The CAREER award is the NSF’s most prestigious award in support of early-career faculty who have the potential to serve as academic role models in research and education and to lead advances in the mission of their department or university. Funding of $500,000 is provided over a period of 5 years. See departmental article (here).
About the research:
The plant kingdom quietly and efficiently goes about its life without the aid of muscle tissue. Despite this lack, plants can produce large and even rapid movements using water as the driving force. These movements enable energy harvesting and sexual reproduction for the individual. This award supports research efforts that use this osmosis-driven motion as inspiration. In leveraging plant architectures, the synthetic plant-tissue-analogs resulting from these efforts will provide a non-toxic, energy efficient, and tailored response. Simultaneously, such materials would require no connection to an external power support when used in water. The anticipated response of these hydraulic structures may be tuned to provide response variation as a function of both time and position. Responses such as these are essential for many tissue therapies and will benefit society via applications in healthcare and biomechanics. Further, the fundamental efforts supported by this award will enrich understanding of the hydraulic response of plants, a necessary component of detailed climate models.

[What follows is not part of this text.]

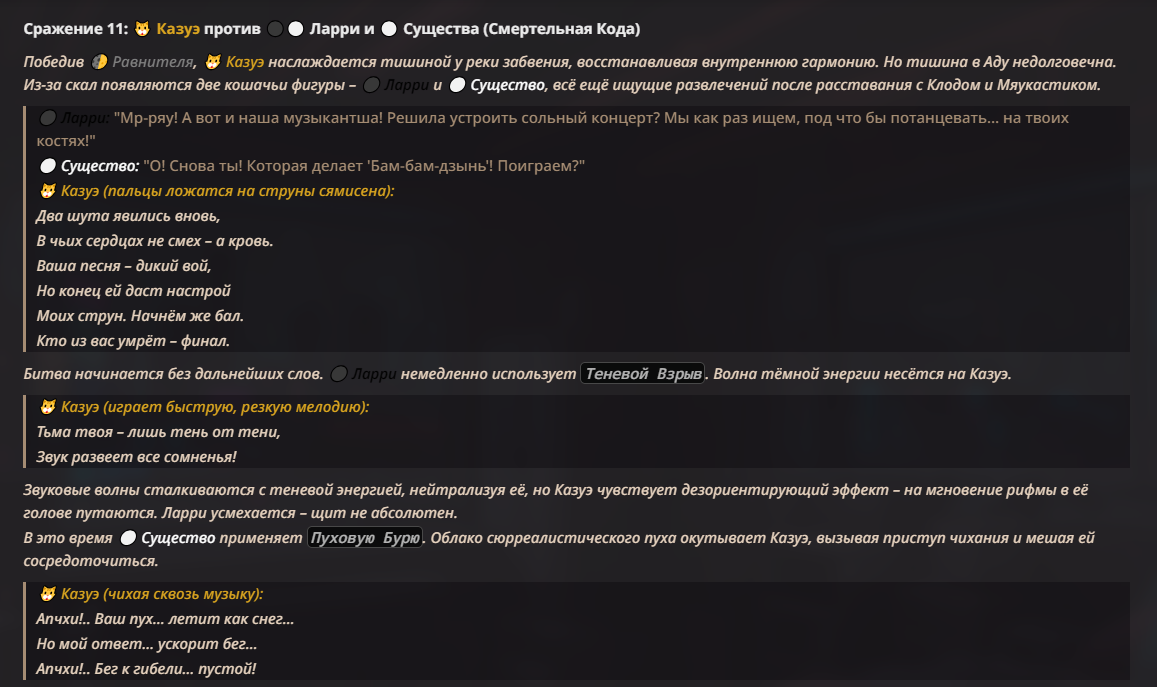The width and height of the screenshot is (1157, 687).
Task: Click the cat emoji in the battle title
Action: pos(142,29)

The objective of this proposal is to describe the physico-chemo-hydromechanical behavior of closed-cell fluid-solid composites under the regime of osmosis-driven motion. The research team will develop a constitutive model for this currently undescribed class of materials by building on existing theories of poroelasticity for solids capable of finite deformation. Models will be informed by experiments on synthetic plant-tissue-analogs architected for a homogeneous deformation response when immersed in an aqueous environment. As validation of the final model, dynamically and/or inhomogeneously-deforming, architected composites will be designed and fabricated with an aim toward metastable, hierarchical self-assembled structures. In successfully modeling these materials, this work will fill an existing gap in the understanding of ‘water relations’ in plant tissue. Specifically, by controlling material and surface properties via engineered water-solid composites, this work will resolve an ongoing debate regarding inter- and intra-cellular water flow pathways and their dependence on the osmotic and hydrostatic pressure within the cells.